» What the exercise asks
In this exercise, reproduce all the entries that follow exactly.

================

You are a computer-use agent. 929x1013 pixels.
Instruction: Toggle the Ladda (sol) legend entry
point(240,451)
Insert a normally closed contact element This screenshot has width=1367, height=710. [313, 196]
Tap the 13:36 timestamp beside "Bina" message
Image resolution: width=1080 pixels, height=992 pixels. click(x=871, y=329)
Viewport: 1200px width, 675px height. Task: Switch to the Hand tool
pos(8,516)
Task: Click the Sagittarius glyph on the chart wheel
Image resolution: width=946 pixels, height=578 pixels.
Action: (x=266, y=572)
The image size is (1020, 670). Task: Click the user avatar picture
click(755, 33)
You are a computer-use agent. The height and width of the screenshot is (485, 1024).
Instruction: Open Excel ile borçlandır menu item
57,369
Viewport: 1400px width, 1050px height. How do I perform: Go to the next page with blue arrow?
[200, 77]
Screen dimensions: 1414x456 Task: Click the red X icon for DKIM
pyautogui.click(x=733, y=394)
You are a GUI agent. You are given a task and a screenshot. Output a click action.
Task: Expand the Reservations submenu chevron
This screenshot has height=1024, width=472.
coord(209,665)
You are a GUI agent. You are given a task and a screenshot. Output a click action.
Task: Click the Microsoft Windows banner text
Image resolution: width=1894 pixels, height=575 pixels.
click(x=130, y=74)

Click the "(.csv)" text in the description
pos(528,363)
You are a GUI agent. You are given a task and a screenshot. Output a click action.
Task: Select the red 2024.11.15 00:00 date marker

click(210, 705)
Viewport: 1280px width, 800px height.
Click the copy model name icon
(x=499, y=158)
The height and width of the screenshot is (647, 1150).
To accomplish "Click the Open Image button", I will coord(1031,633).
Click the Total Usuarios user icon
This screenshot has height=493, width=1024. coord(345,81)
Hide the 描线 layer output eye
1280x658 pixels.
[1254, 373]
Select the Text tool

================

» Solution to this task
You are a computer-use agent. 929x1013 pixels.
Instruction: Toggle the Ladda (sol) legend entry
point(240,451)
Insert a normally closed contact element This screenshot has width=1367, height=710. [313, 196]
Tap the 13:36 timestamp beside "Bina" message
Image resolution: width=1080 pixels, height=992 pixels. click(x=871, y=329)
Viewport: 1200px width, 675px height. Task: Switch to the Hand tool
pos(8,516)
Task: Click the Sagittarius glyph on the chart wheel
Image resolution: width=946 pixels, height=578 pixels.
Action: (x=266, y=572)
The image size is (1020, 670). Task: Click the user avatar picture
click(755, 33)
You are a computer-use agent. The height and width of the screenshot is (485, 1024).
Instruction: Open Excel ile borçlandır menu item
57,369
Viewport: 1400px width, 1050px height. How do I perform: Go to the next page with blue arrow?
[200, 77]
Screen dimensions: 1414x456 Task: Click the red X icon for DKIM
pyautogui.click(x=733, y=394)
You are a GUI agent. You are given a task and a screenshot. Output a click action.
Task: Expand the Reservations submenu chevron
This screenshot has height=1024, width=472.
coord(209,665)
You are a GUI agent. You are given a task and a screenshot. Output a click action.
Task: Click the Microsoft Windows banner text
Image resolution: width=1894 pixels, height=575 pixels.
click(x=130, y=74)

Click the "(.csv)" text in the description
pos(528,363)
You are a GUI agent. You are given a task and a screenshot. Output a click action.
Task: Select the red 2024.11.15 00:00 date marker

click(210, 705)
Viewport: 1280px width, 800px height.
Click the copy model name icon
(x=499, y=158)
The height and width of the screenshot is (647, 1150).
To accomplish "Click the Open Image button", I will coord(1031,633).
Click the Total Usuarios user icon
This screenshot has height=493, width=1024. coord(345,81)
Hide the 描线 layer output eye
1280x658 pixels.
[1254, 373]
Select the Text tool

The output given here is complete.